By: Alyssa Wilson
Civil rights attorney Ben Crump has filed a lawsuit against Johnson & Johnson on behalf of members of the National Council of Negro Women (NCNW).
The suit was filed Tuesday in New Jersey with his legal partner Paul Napoli, per ABC News. The lawsuit alleges Johnson & Johnson specifically targeted Black women with its marketing of the talcum-based baby powder despite its links to ovarian cancer.
Johnson & Johnson TARGETED Black women in marketing campaigns for their talcum-based baby powder! The lives of Black women MATTER! This multi-billion dollar corporation must be held accountable for knowingly marketing its harmful, ovarian cancer-causing product to Black women! pic.twitter.com/1kjgJD4aCs
— Ben Crump (@AttorneyCrump) July 27, 2021
A release from Crump’s office said, “Internal documents from Johnson & Johnson reveal the company’s intent to market its talc-based products specifically to Black Women. The complaint requests corrective action to inform Black women and all other consumers about the risks associated with using the products and their connection to ovarian cancers.”

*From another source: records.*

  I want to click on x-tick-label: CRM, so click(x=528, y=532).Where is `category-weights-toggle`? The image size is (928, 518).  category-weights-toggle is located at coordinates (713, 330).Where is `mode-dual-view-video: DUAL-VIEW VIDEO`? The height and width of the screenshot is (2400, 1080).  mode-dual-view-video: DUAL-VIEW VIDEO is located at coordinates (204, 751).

“I would be remiss if I did not say exactly what this lawsuit is about. It is about the lives of our grandmothers, our mothers, our sisters, our daughters, our nieces, and our wives, and how they were sinisterly targeted by Johnson and Johnson,” Crump said at a press conference. “This multi-billion-dollar corporation, their corporate executives know about the link between talcum powder and ovarian cancer.”
NEWS ALERT: Black women were the subject of marketing campaigns for Johnson & Johnson’s talcum-based baby powder for decades, despite links to ovarian cancers. @AttorneyCrump and @PaulJNapoli announced the filing of a lawsuit against Johnson & Johnson on behalf of @NCNWHQ. pic.twitter.com/QmCc1rcgrv
— Ben Crump Law, PLLC (@BenCrumpLaw) July 27, 2021
Victims who lost family members to ovarian cancer spoke about how it impacted their lives. Janice Mathis, NCNW’s executive director, said Black women have been using Johnson & Johnson products as part of their daily routines for generations.

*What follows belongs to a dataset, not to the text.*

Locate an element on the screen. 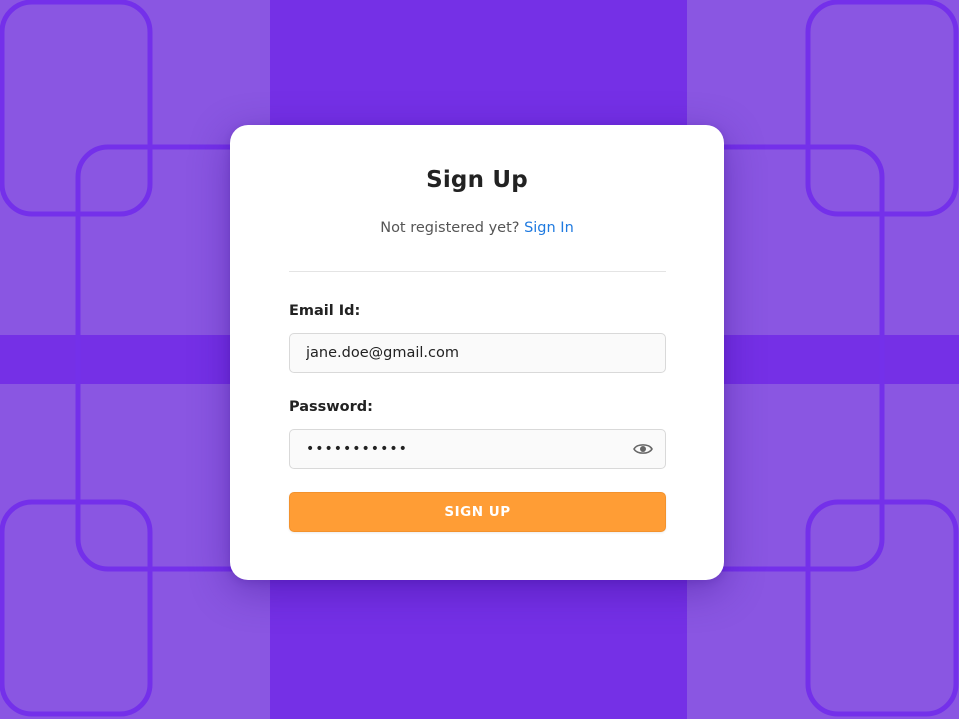 This screenshot has width=959, height=719. page-title: Sign Up is located at coordinates (477, 180).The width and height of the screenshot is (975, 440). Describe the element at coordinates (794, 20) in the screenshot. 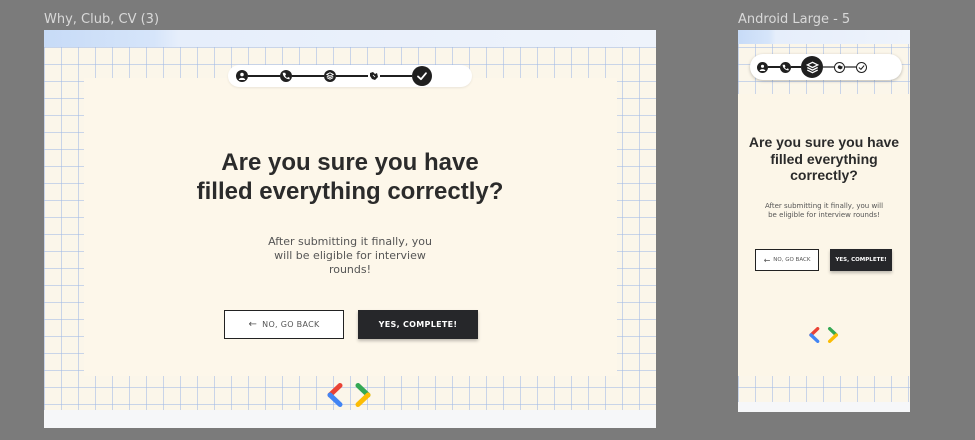

I see `frame-label-mobile: Android Large - 5` at that location.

“This company, through its words and images, told Black women that we were offensive in our natural state and needed to use their products to stay fresh. Generations of Black women believed them and made it our daily practice to use their products in ways that put us at risk of cancer— and we taught our daughters to do the same,” she said.

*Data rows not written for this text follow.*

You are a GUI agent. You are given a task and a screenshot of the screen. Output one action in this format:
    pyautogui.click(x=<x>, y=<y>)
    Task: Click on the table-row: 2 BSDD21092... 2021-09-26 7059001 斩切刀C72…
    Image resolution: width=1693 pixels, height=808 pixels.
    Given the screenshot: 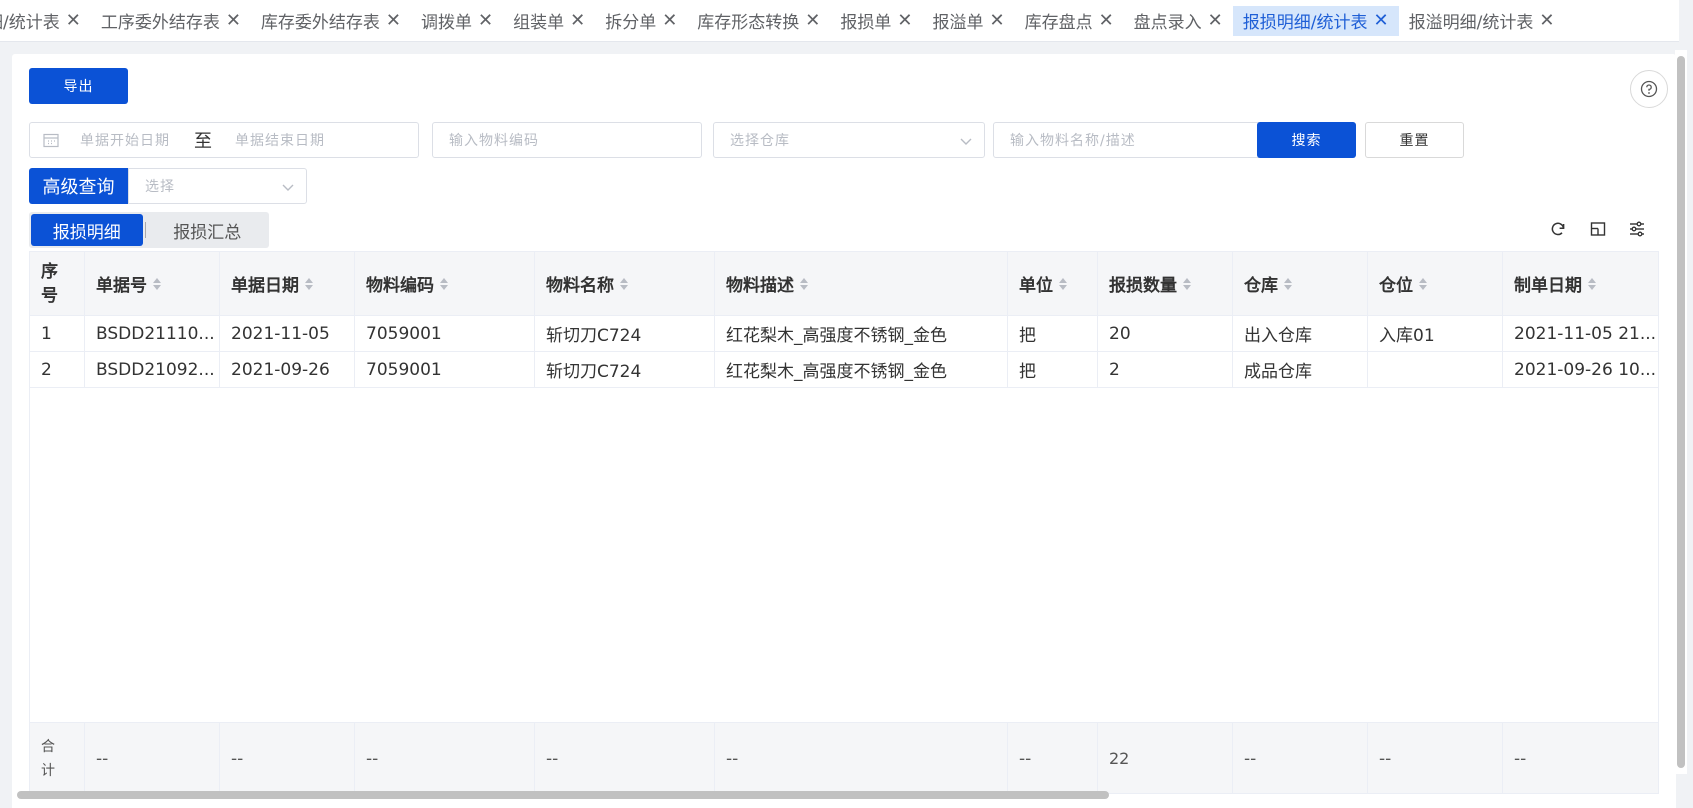 What is the action you would take?
    pyautogui.click(x=844, y=370)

Although Johnson & Johnson faces more than 20,000 lawsuits related to its talcum products, it continues to deny claims that its baby powder causes cancer. The company stopped selling the talc-based baby powder in 2020 on claims that demand it be dropped due to misinformation and litigation.
In June 2020, an appellate court in Missouri upheld more than $2 billion in damages against the company, claiming it knew there was asbestos in its baby powder. The Supreme Court declined to hear Johnson & Johnson’s appeal of the verdict in the case.
“The accusations being made against our company are false, and the idea that our Company would purposefully and systematically target a community with bad intentions is unreasonable and absurd,” the company said in a statement to ABC News. “Johnson’s Baby Powder is safe, and our campaigns are multicultural and inclusive.”